*Work required*: Give back exactly the lines of the entries below from the line with "You are a computer-use" to the line with "Instruction: Copy the", inclusive, and only those.
START Recorded information
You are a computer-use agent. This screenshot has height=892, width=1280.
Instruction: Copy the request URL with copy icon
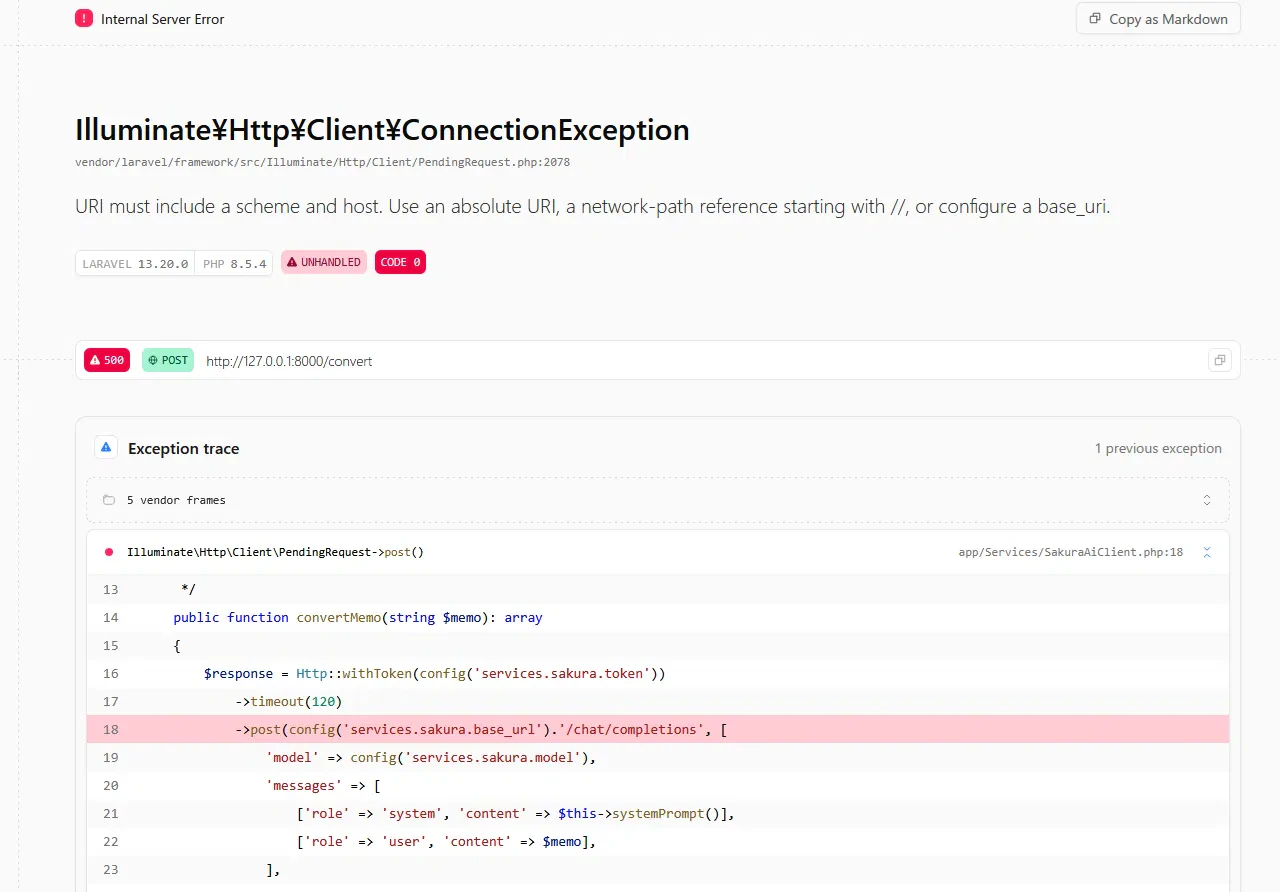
END Recorded information
START Recorded information
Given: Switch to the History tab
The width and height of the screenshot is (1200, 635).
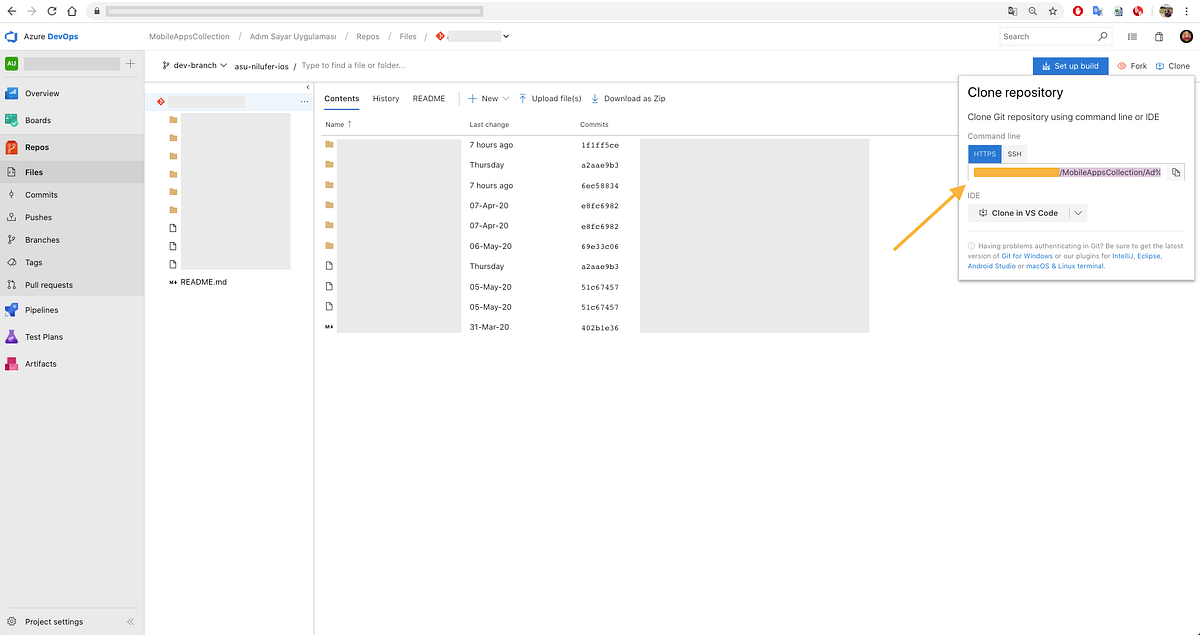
END Recorded information
START Recorded information
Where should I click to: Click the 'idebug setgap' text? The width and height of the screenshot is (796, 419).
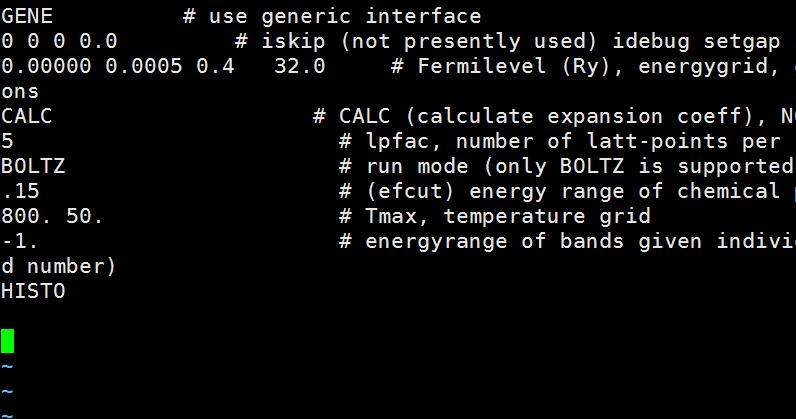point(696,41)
END Recorded information
*Exercise result*:
You are a computer-use agent. This screenshot has height=892, width=1280.
Instruction: Copy the request URL with copy icon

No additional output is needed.